═════ Texte source ═════

En effet, la levée de boucliers fut rapide et transpartisane. Comment justifier que l’on prive durablement les États de tout pouvoir de surveillance face aux avancées fulgurantes – et parfois opaques – de l’IA ? Les Démocrates, largement contre, mais aussi de nombreux Républicains, ont dénoncé un cadeau empoisonné pour le citoyen et une aubaine pour les grandes entreprises technologiques. N’est-ce pas risqué, alors que chaque État fait face à ses propres enjeux et priorités en matière de régulation technologique ?
Face aux ambitions de la tech, le Sénat a finalement préféré retoucher les règles du jeu.

═════

■ Exercice A ■
Reprenez sous forme de tableau Markdown les lignes des entrées, en commençant à celle qui contient « Screen dimensions: 279x401 » et en allant jusqu'à la fin des entrées, avec deux colonnes, « Numéro » et « Ligne de l'entrée ». Laissez de côté les lignes vides et les images.

═════ Données fournies ═════

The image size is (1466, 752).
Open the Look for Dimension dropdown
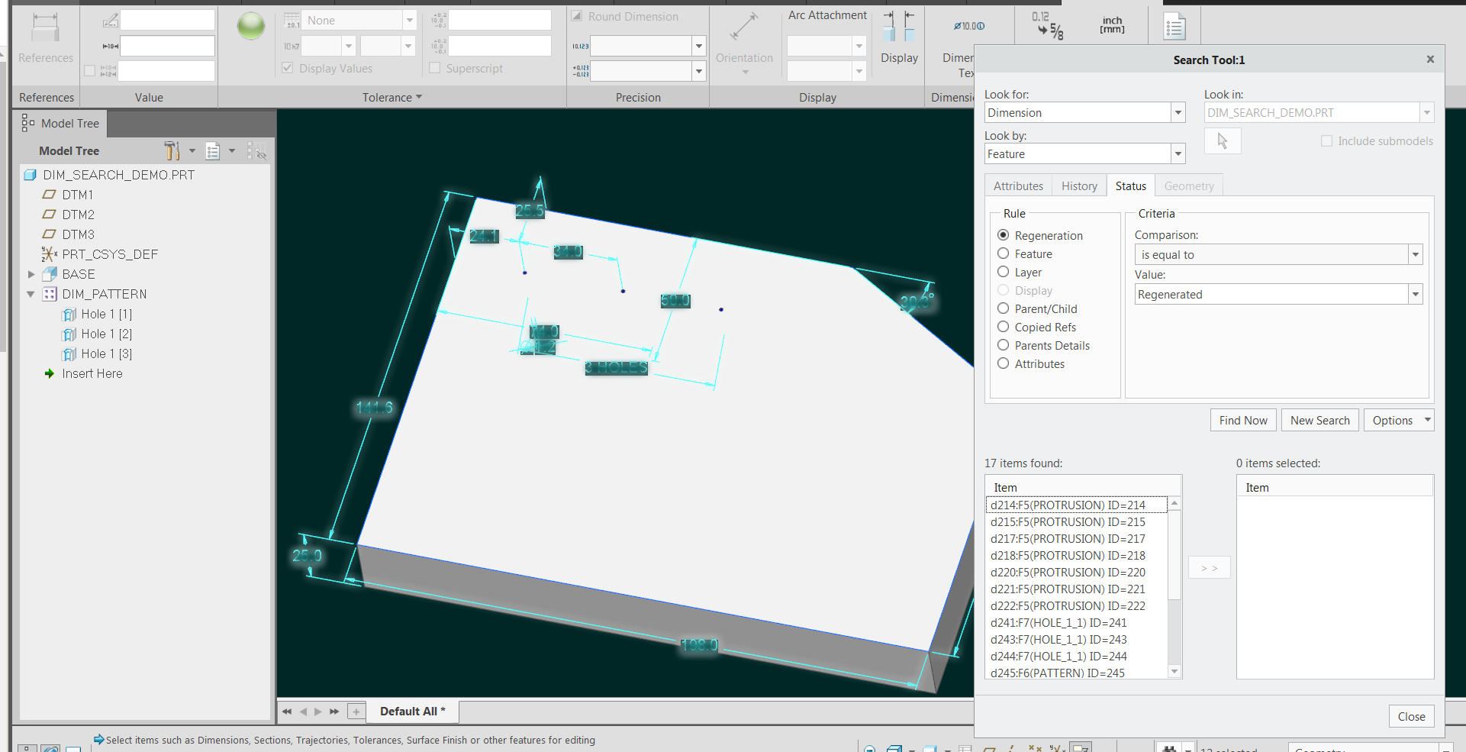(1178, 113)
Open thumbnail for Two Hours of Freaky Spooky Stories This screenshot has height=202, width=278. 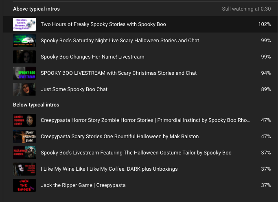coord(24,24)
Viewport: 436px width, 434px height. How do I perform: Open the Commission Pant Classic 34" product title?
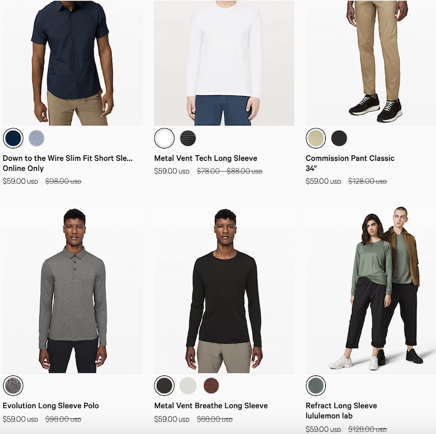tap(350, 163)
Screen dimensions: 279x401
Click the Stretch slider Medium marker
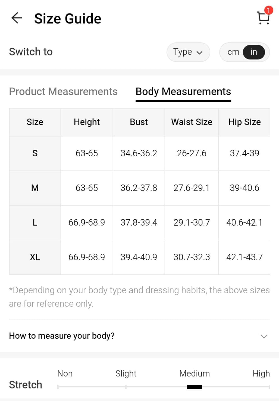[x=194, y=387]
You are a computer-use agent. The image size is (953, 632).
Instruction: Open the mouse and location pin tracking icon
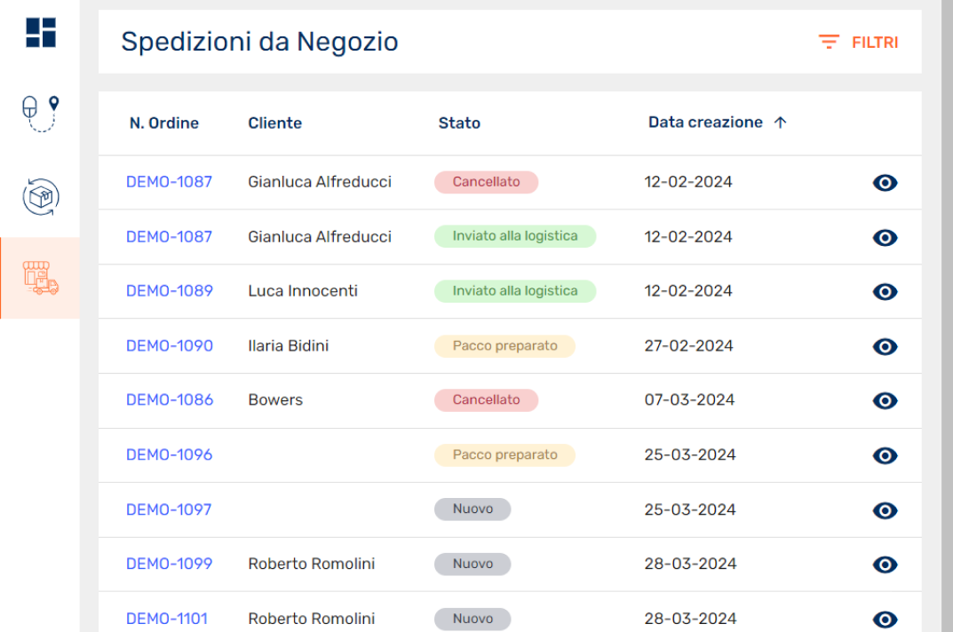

═════

■ Exercice B ■
D'après le texte source, quelle institution a finalement préféré retoucher les règles du jeu face aux ambitions de la tech ?

■ Réponse attendue A ■
| Numéro | Ligne de l'entrée |
|---|---|
| 1 | Screen dimensions: 279x401 |
| 2 | Click the Stretch slider Medium marker |
| 3 | [x=194, y=387] |
| 4 | You are a computer-use agent. The image size is (953, 632). |
| 5 | Instruction: Open the mouse and location pin tracking icon |

■ Réponse attendue B ■
Le Sénat.